**Your objective**
Working from the start of the listing, please write out exactly the lines through the one that holds "HESS (124, 16)", both included, and omit all pictures.
=== Section Start ===
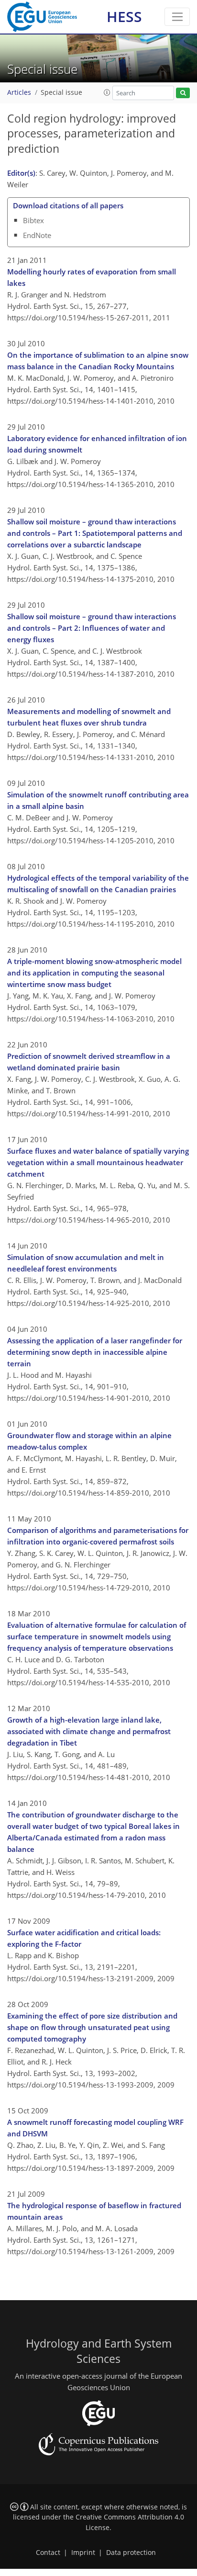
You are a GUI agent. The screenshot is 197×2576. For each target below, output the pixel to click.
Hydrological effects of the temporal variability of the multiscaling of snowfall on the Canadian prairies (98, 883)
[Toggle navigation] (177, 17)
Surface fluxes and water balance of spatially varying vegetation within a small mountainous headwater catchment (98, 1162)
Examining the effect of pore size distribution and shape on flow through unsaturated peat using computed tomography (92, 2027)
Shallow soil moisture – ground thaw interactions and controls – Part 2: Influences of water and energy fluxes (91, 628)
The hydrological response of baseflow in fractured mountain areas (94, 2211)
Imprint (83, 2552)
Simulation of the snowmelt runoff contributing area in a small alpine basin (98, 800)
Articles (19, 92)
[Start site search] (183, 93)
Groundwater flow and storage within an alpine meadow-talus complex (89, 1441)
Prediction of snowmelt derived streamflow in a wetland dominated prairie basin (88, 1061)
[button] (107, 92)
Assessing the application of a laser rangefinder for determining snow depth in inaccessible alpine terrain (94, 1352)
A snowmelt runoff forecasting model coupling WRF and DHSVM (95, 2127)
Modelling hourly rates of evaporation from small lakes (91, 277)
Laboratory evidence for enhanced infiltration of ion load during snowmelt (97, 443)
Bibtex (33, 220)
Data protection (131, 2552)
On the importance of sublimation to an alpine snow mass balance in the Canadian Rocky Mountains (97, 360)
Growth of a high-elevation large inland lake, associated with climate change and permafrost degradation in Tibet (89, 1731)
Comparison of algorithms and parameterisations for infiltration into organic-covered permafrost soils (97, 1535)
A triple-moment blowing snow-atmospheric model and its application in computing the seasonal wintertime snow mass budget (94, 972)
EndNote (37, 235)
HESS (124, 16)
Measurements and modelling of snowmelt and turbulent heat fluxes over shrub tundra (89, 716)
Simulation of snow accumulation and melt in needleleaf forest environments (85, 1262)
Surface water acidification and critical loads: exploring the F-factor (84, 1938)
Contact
=== Section End ===
**Answer for this exercise**
You are a GUI agent. The screenshot is 197×2576. For each target below, output the pixel to click.
Hydrological effects of the temporal variability of the multiscaling of snowfall on the Canadian prairies (98, 883)
[Toggle navigation] (177, 17)
Surface fluxes and water balance of spatially varying vegetation within a small mountainous headwater catchment (98, 1162)
Examining the effect of pore size distribution and shape on flow through unsaturated peat using computed tomography (92, 2027)
Shallow soil moisture – ground thaw interactions and controls – Part 2: Influences of water and energy fluxes (91, 628)
The hydrological response of baseflow in fractured mountain areas (94, 2211)
Imprint (83, 2552)
Simulation of the snowmelt runoff contributing area in a small alpine basin (98, 800)
Articles (19, 92)
[Start site search] (183, 93)
Groundwater flow and storage within an alpine meadow-talus complex (89, 1441)
Prediction of snowmelt derived streamflow in a wetland dominated prairie basin (88, 1061)
[button] (107, 92)
Assessing the application of a laser rangefinder for determining snow depth in inaccessible alpine terrain (94, 1352)
A snowmelt runoff forecasting model coupling WRF and DHSVM (95, 2127)
Modelling hourly rates of evaporation from small lakes (91, 277)
Laboratory evidence for enhanced infiltration of ion load during snowmelt (97, 443)
Bibtex (33, 220)
Data protection (131, 2552)
On the importance of sublimation to an alpine snow mass balance in the Canadian Rocky Mountains (97, 360)
Growth of a high-elevation large inland lake, associated with climate change and permafrost degradation in Tibet (89, 1731)
Comparison of algorithms and parameterisations for infiltration into organic-covered permafrost soils (97, 1535)
A triple-moment blowing snow-atmospheric model and its application in computing the seasonal wintertime snow mass budget (94, 972)
EndNote (37, 235)
HESS (124, 16)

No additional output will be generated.